Comparison of model and malaria therapy cumulative distributions for two indices.
(A) These line curves show the cumulative distributions of the durations of infection for the malaria therapy data, as well as those of our mechanistic model and the compartmental models of Lawpoolsri et al. [29] and Okell et al. [12]. The distribution from the malaria therapy data comes from fitting a Gompertz probability distribution to the durations of infection from 54 patients, as reported by Sama et al. [33]. The cumulative distribution function of the best-fit Gompertz distribution is plotted in red. The mechanistic model cumulative distribution was generated by calculating the durations of infection for 1,000 runs and plotting their empirical cumulative distribution function. The distributions from Lawpoolsri et al. and Okell et al. were generated by running those compartmental models according to their mathematical assumptions. The malaria therapy and mechanistic model distributions show relatively tight fits throughout the distribution. The durations of infections for the malaria therapy data and our mechanistic model are defined as the last observable day by smear minus the first observable day; the durations for the compartmental models are defined as the durations of time in infectious compartments. (B) We reviewed a total of 262 malaria therapy charts and recorded the maximum observed gametocytemia from each patient (data were recorded as log10 values to the nearest tenth) [24], [65]. We then recorded the maximum gametocytemias from 1,000 runs of our model. Because the malaria therapy data only include individuals who recorded at least four positive gametocyte observations, we censored out model runs in which gametocyte levels never exceeded 10 per µL (N = 988) [24]. Illustrated are the empirical cumulative distributions for the two data sets after log-transformation, i.e., the proportion of data that are less than or equal to a given level of log10 gametocytemia.
Figure 5.
Mechanistic model predicted human infectivity over time and within a population.

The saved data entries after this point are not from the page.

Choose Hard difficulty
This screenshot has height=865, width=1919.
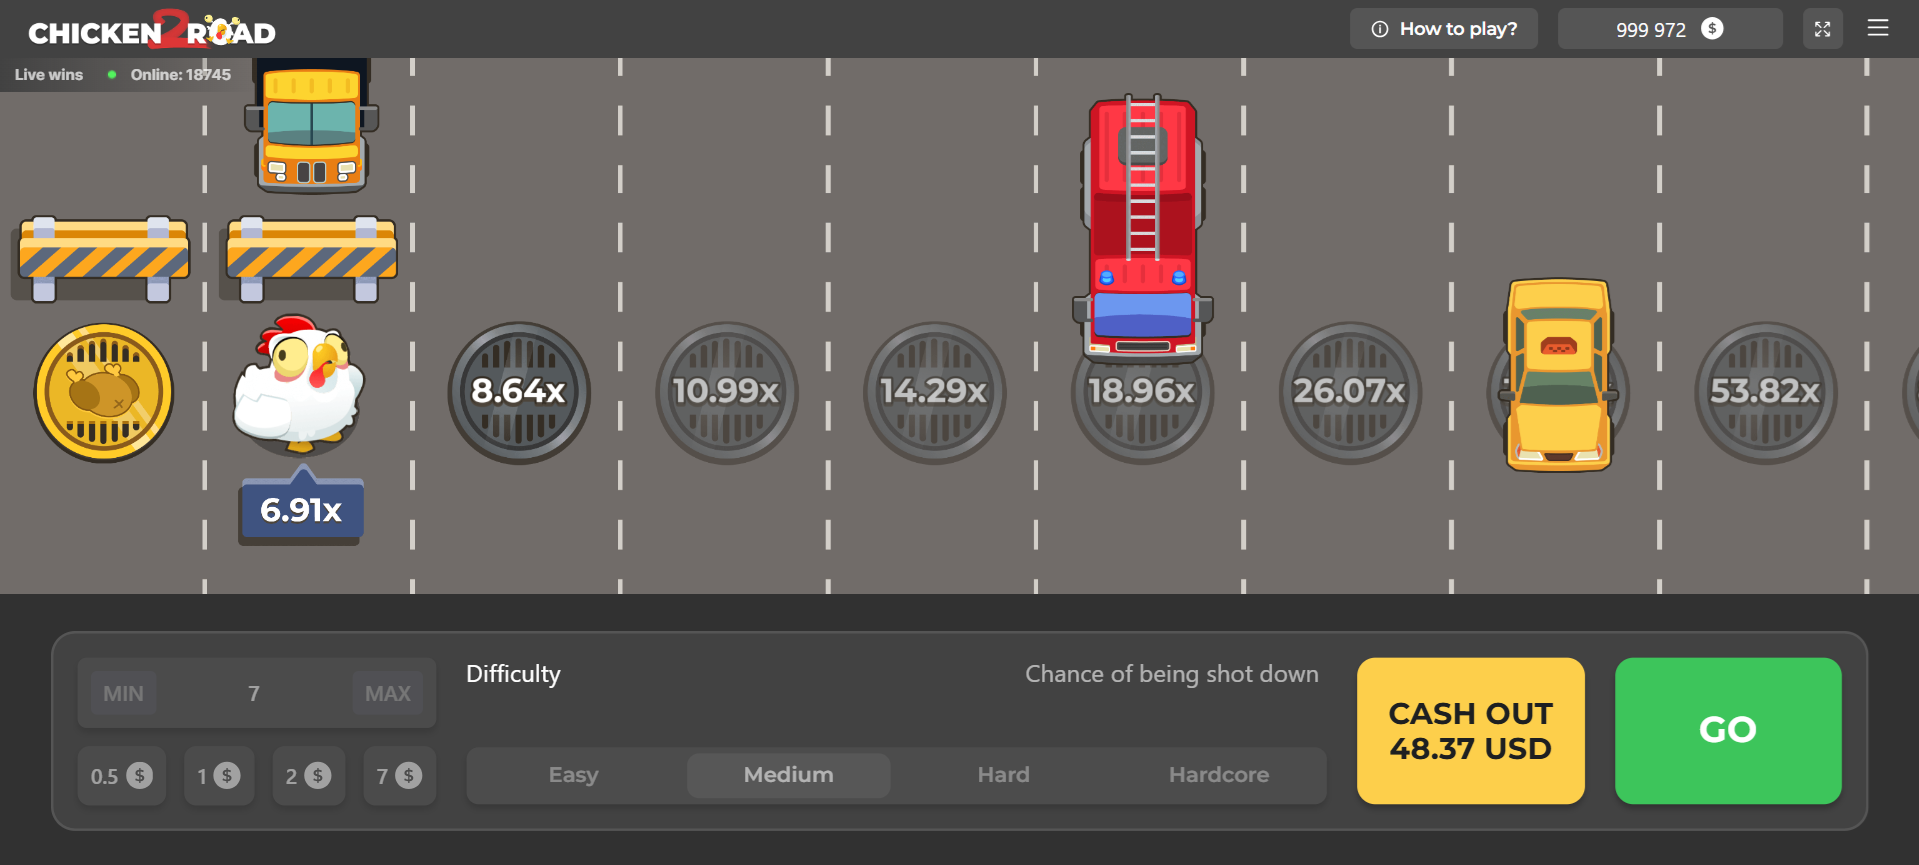[x=1003, y=775]
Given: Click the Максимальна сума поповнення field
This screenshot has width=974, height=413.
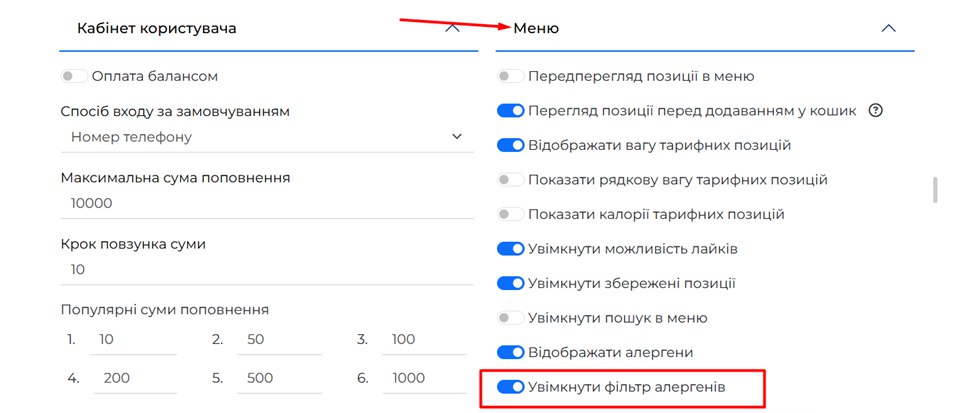Looking at the screenshot, I should click(264, 203).
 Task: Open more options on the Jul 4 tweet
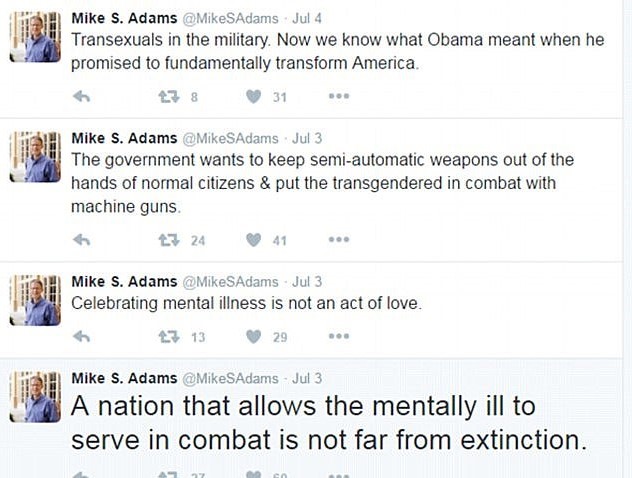pyautogui.click(x=339, y=96)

We calculated daily human infectivity to mosquitoes, as a function of time post emergence, for 1,000 simulated individuals. (A) Asexual parasitemias from 1,000 model runs. The wide diversity of host-parasite dynamics was fitted to malaria therapy data. (B) The mean daily infectivity of 1,000 simulated individuals for the first 300 days post emergence is shown as the red curve, and the area between the 25th and 75th daily infectivity percentiles is shown in blue. (C) Net infectivity for each of 1,000 individuals. The distribution of net human infectivity is represented as a violin plot, which extends to the maximum infectivity. The red cross illustrates the arithmetic mean infectiousness, and the green box shows median infectiousness.
Figure 6.
Comparison of mean infectivity over time, D(t).
The mean human infectivity to mosquitoes was calculated as a function of time for three models: our mechanistic model as well as the stochastic representations of the models of Lawpoolsri et al. [29] and Okell et al. [12]. For each model, the mean daily infectivity of 1,000 untreated individuals was simulated. (A) Mean infectivity for the first 800 days for the three models. (B) Mean infectivity for the first 200 days only. (C) Infectivity curves for the three models, scaled so that mean infectivity is equal to that of the mechanistic model.
Figure 7.
Comparison of distributions of net human infectivity, Di.
The distributions of net human infectivity were calculated for three models: our mechanistic model as well as the compartmental models of Lawpoolsri et al. [29] and Okell et al. [12]. (A) The infectivity for each of 1,000 individuals was integrated over time for each model. The distributions of net infectivity among individuals are represented as violin plots (vertical histograms); the plots extend to the maximum infectivity. (B) Scaled distributions of net infectivity. The distributions in panel (A) were rescaled by multiplying by a scaling factor such that all three distributions had the same mean as that of the mechanistic model. The red crosses illustrate the arithmetic mean infectivity, while the green boxes show the median infectivity.